__WHAT NEEDS TO BE DONE__:
Write out each line below exactly as it appears.

'''

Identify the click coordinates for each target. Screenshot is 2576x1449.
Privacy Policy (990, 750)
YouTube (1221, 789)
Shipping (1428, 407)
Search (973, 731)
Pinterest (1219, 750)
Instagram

'''

__RESPONSE BOX__:
Identify the click coordinates for each target. Screenshot is 2576x1449.
Privacy Policy (990, 750)
YouTube (1221, 789)
Shipping (1428, 407)
Search (973, 731)
Pinterest (1219, 750)
Instagram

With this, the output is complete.